### Directions for this task
Please transcribe exactly, and only, the lines of the data below between the line holding "Screen dimensions: 1428x442" and the line holding "Choose На столбец вправо menu item", inclusive.

[Available data — start]

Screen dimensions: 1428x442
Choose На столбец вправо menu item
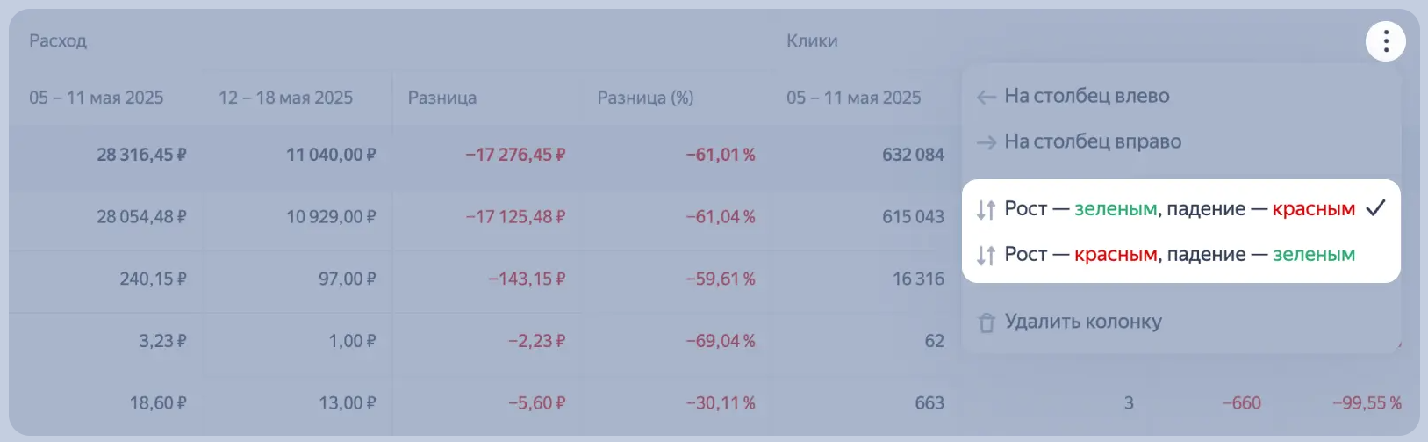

[Available data — finish]
[Available data — start]

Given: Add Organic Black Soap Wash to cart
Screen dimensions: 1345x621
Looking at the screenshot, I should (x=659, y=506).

[Available data — finish]

### Reply to the exercise
Screen dimensions: 1428x442
Choose На столбец вправо menu item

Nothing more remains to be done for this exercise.